## What to do
[1] Transcribe a passage from the SLURM job submission text, beginning at the words "In the example" and stopping after "come back later.".
[2] Answer these questions from the SLURM job submission text.
(a) Which command is used to submit a batch job?
(b) Which option is added automatically when an interactive job is submitted?
(c) Which command ends an interactive job?

## Document extract

In the example job script, the job commands include several environment variables that are created by SLURM when your job starts. These can be useful to automate tasks or print helpful information about your job to your output file.
Submit a Batch Job#
Most jobs that run on HPC are batch jobs. A batch job is submitted with the sbatch
command and requires a job script. This is the best method for production job as it allows you to submit many jobs and let SLURM do the work. With a batch job, there is no requirement that you sit and watch the command-line. You can submit the job and come back later.
sbatch test-job.slurm
A job script is required. If you haven't already, please review Writing a Job Script.
Submit an Interactive Job#
Users may need an interactive session for debugging or related tasks. An interactive job is submitted with the srun
command. All of the SLURM options that are required in job scripts are required with the srun
command. In addition, --qos=dev
is added automatically.
srun --ntasks=1 --mem-per-cpu=4GB --time=01:00:00 --job-name=interactive --account=PI_NetID --pty bash
To stop your interactive job, use the exit
command.
exit
Open OnDemand
We encourage all users to make use of Open OnDemand for interactive sessions.

## Records shown
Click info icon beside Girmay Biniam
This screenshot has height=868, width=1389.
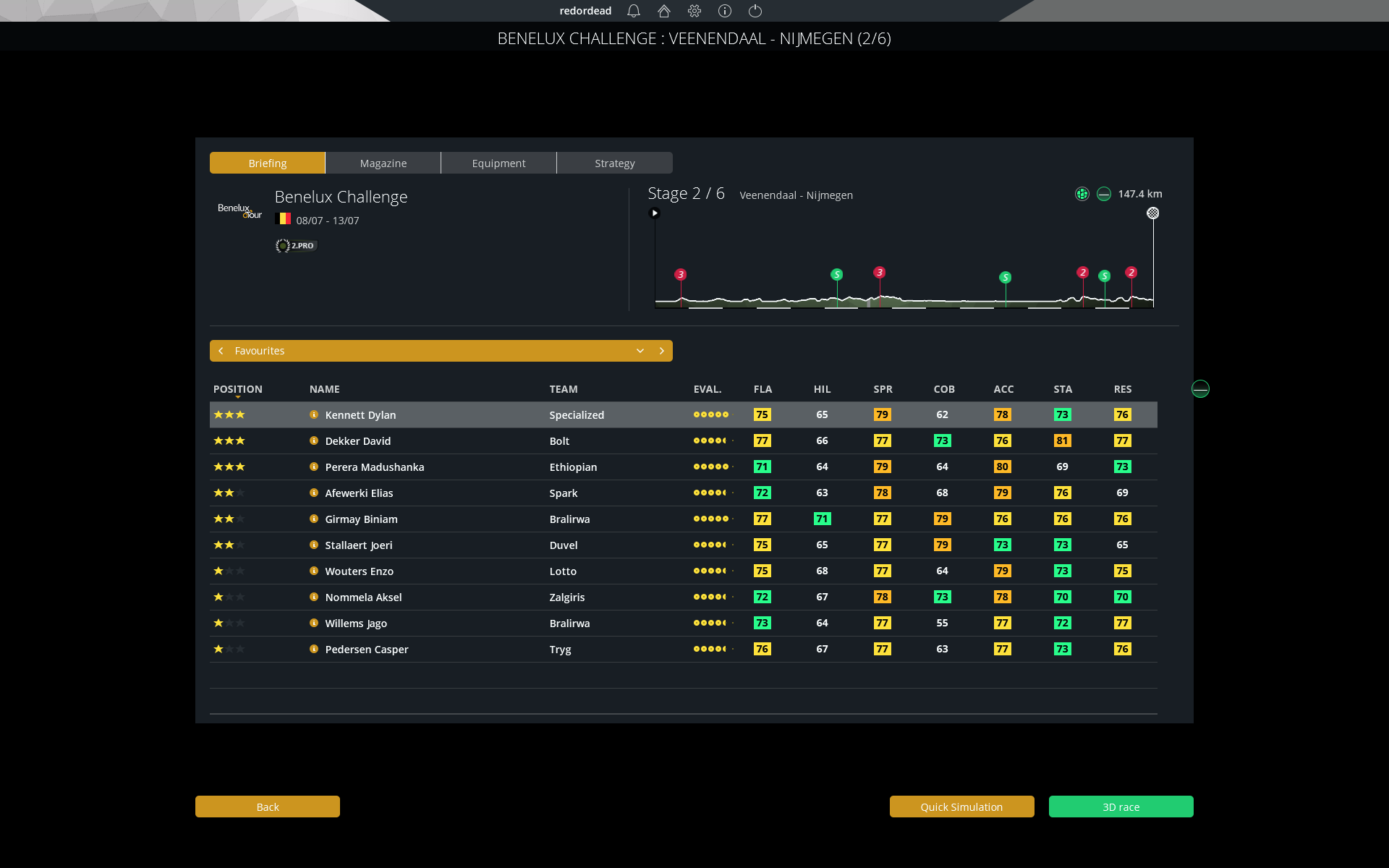click(x=314, y=519)
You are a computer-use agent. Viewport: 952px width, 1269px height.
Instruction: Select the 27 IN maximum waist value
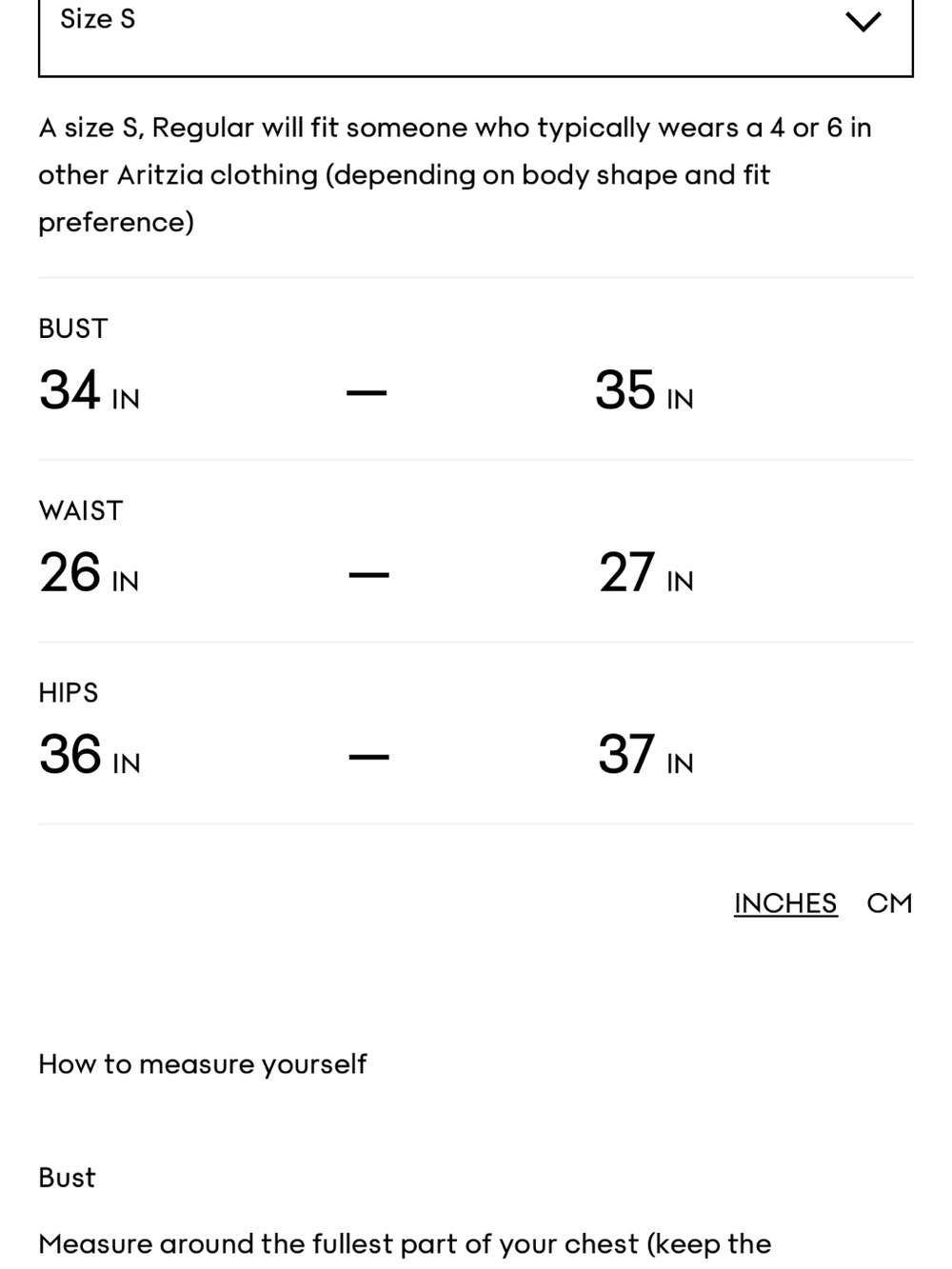coord(646,573)
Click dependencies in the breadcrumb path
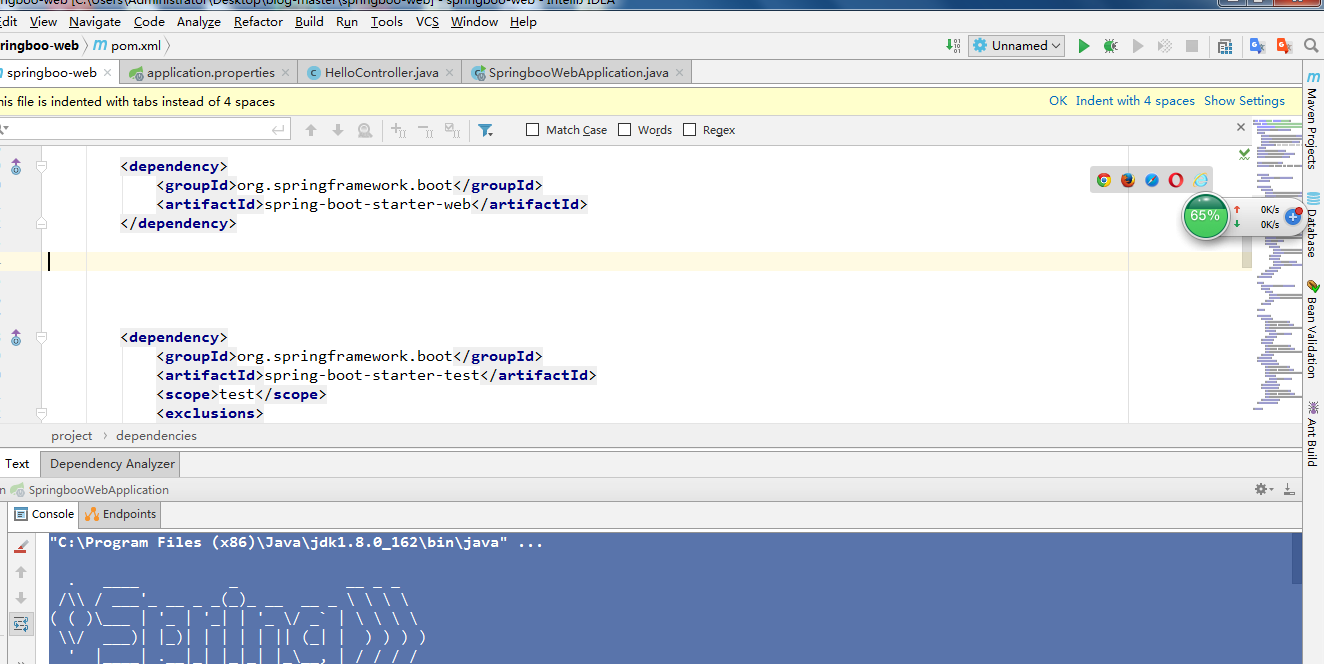The height and width of the screenshot is (664, 1324). [156, 435]
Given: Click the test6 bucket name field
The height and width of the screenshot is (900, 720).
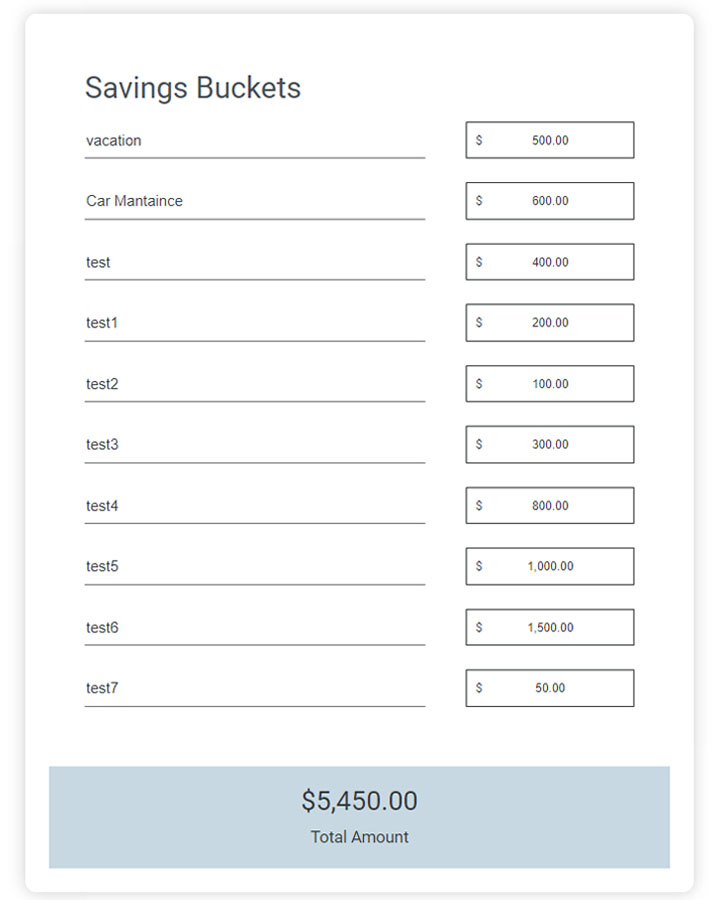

## Responses to the exercise
[1]
In the example job script, the job commands include several environment variables that are created by SLURM when your job starts. These can be useful to automate tasks or print helpful information about your job to your output file.
Submit a Batch Job#
Most jobs that run on HPC are batch jobs. A batch job is submitted with the sbatch
command and requires a job script. This is the best method for production job as it allows you to submit many jobs and let SLURM do the work. With a batch job, there is no requirement that you sit and watch the command-line. You can submit the job and come back later.

[2]
(a) sbatch
(b) --qos=dev
(c) exit